Your value returning functions will have names such as ‘get’, ‘is’, ‘find’ ‘create’. And your side effect functions will have names such as ‘save’, ‘execute’ or ‘process’.
Care about the namespace of classes and packages in your project
To understand a project I generally look at the package structure and the key classes. I think that generally programmers tend to spend too much time focusing on the details of certain pieces of code (for example streams vs for-loops or if-statements vs switch-cases). Conversely, I think programmers don’t spend enough time thinking about the overall structure of their programs. I think the package structure should be flat and easy to understand. The namespace of classes should be as small as possible and the best names should be reserved for the key concepts of your domain.
Think about the person reading and the person integrating with your code
When you write a class or a function you want to think about the person that is going to code review it. Try to make it easy to understand for that person. You also want to think about the person that is going to use your piece of code from some other code. It should be easy to understand how to use your code, and conversely, it should be hard to use it in the wrong way.
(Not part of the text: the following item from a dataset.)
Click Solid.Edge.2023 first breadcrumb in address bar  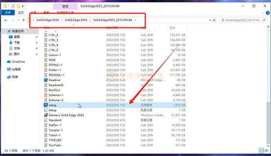pos(48,20)
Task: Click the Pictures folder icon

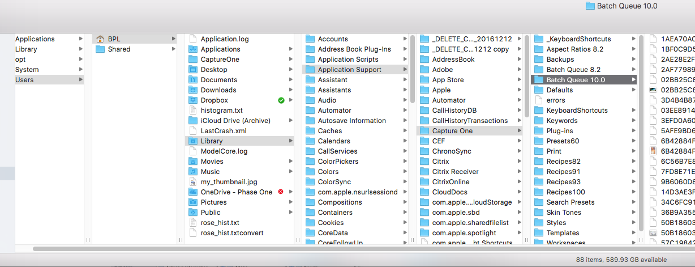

While writing your code, test how it behaves if you introduce bugs in it
As a programmer, you are in a unique position to test your code versus a tester. You can temporarily put in some code that makes your code throw errors to see how it behaves if an error occurs. For your unit tests, you can introduce a bug to see that they catch it. Make sure that you take advantage of this position and your code will generally have fewer bugs in it.
If you can write generic code with little extra cost, prefer it over specialized code
The YAGNI rule states that you shouldn’t introduce functionality that you think you might need later. Instead, you should introduce it when you actually need it. I think this is a good rule.
However, when you can write a solution to a problem that also solves a broader problem with the same complexity as just solving your specific problem. Then I think you should generally opt for the more generic solution. The reason for this is that if the solutions are equally hard to implement, then probably the specifics of the problem you are currently facing are just making the solution harder to understand. Generic solutions can actually be simpler than the the specific solution.
Avoid long lines, long names, and long parameter lists
These three tend to be hard to follow at times. But generally, I try my best to fight these three.
Long lines tend to pack lots of information into one line. I think it’s easier to understand multiple short lines than one long line.
Long names indicate that you haven’t found a good abstraction or that you are exposing too much about the internals of what you are naming. For the reader of the code, they tend to be tiring.
Long parameter lists are the hardest to avoid. For the reader of the code, it tends to be hard to know what each parameter means, at least if the language you are using doesn’t allow passing named parameters. For the person using your code, it’s usually annoying having to fill the parameter list.
Offensive programming
Related to Offensive programming is its neighbor defensive programming which states that you should be paranoid about function inputs and try to recover from an unforeseen state. I think the defensive approach is good to have when dealing with user input. However in the internals of my programs, I prefer the opposite approach, assume that every input to your function is good. Also, assume that any output returned from a function you call is also good. This of course implies that you only return good output from the functions that you write yourself. Only add defensive measurements (such as null-checks) after proven that they are needed.
By following this I believe that you achieve a few benefits:
- You get rid of a lot of error checking code (null checks is a typical one)
- The reader of your code will clearly see which exceptional cases can actually arise (which variables can actually be null?)
- As a side effect you will follow the Fail fast principle which will mean that stack traces will point to the root of your problem and not 2 or 3 places later
Have a code standard
It will be boring to set up a code standard. But for a project that has more than one contributor, there is no point in arguing about whether a variable should be final or not. Or whether methods returning a boolean should be named ‘get’ or ‘is’. Just decide on a standard and stick to it.